重度の知的障がいを伴う自閉症の兄、翔太がいることから福祉ユニット「ヘラルボニー」をスタートした松田崇弥と文登。障がいのあるアーティストの作品のライセンスを管理し、ファッションアイテムや工事現場の仮囲い、クレジットカードなど多様な用途に作品イメージを展開する彼らの活動は注目されているが、会社を立ち上げた当初は困難の連続だったという。
「コラボレーションをしたいので、作品をプロダクトのラベルなどに採用していただけないかといろいろな企業に手紙を書いたのですが、どうしてもCSRの一環や慈善事業としてしか見てもらえず、事業として障がい者アートの作品で株式会社を立ち上げたことを理解してもらえませんでした。そうであるならば、もう自分たちで貯金を切り崩してネクタイなどのプロダクトをつくり、ブランドとして展開することでプレゼンテーションするしかないと考えました」(文登)


ポップアップなどを各地で出店し、ブランドとしてプロダクトを展開すると、具体化することで視覚的に伝わるはずだ。

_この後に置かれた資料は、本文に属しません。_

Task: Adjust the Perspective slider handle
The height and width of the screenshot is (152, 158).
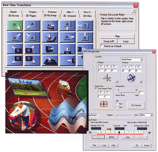Action: [121, 93]
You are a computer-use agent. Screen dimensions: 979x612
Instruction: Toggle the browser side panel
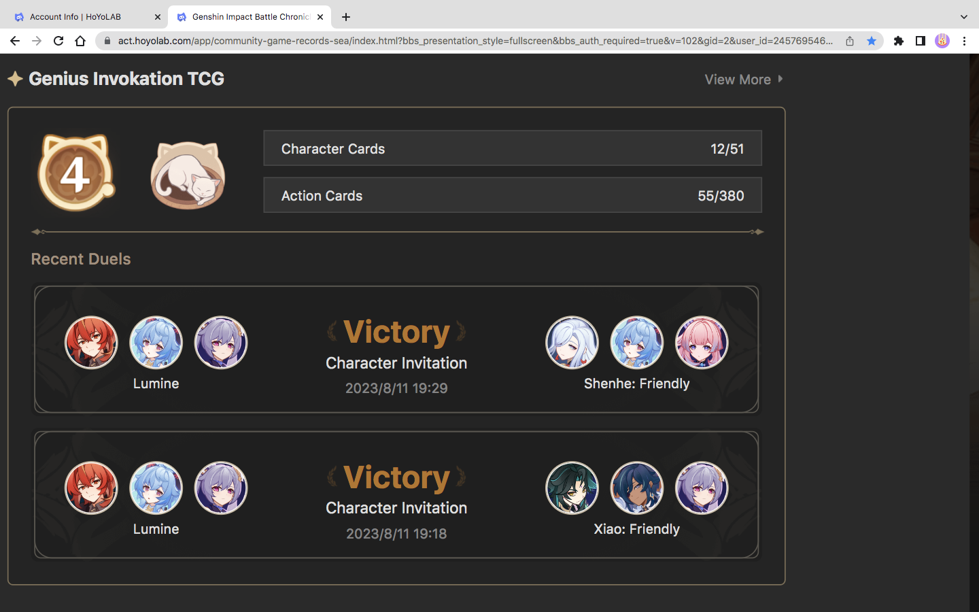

そう考えて動き始め、やがて逆にコラボレーションの売り込みを受けるまでになった。しかし、彼らがそこで調子に乗ることはない。
「いまいろいろなことができているのは、うちがすごかったというよりも、時代の流れにうまく乗せていただいたからだと理解しています。ダイバーシティ、SDGs、インクルージョン社会といった言葉が当たり前の世の中になったら、その構造のなかで生き残れるかは別問題なので、それは自覚して進んでいかないといけません」(崇弥)
彼らは現在、150名のアーティストと契約している。明確に決めている基準は、大前提として純粋に魅力的な作品を手がけている作家であること。なかでも重度の知的障害のあるアーティストの起用に注力している。障がい者雇用も広がり、軽度の精神障がいや身体障がいのある人へのチャンスは増えているが、重度な知的障がい者の社会参加の難易度は極端なまでに困難なままだ。そうした人々の才能を資本主義経済に乗せ、社会との接続をつくることを目指す彼らの活動をこれからも注視し続けたい。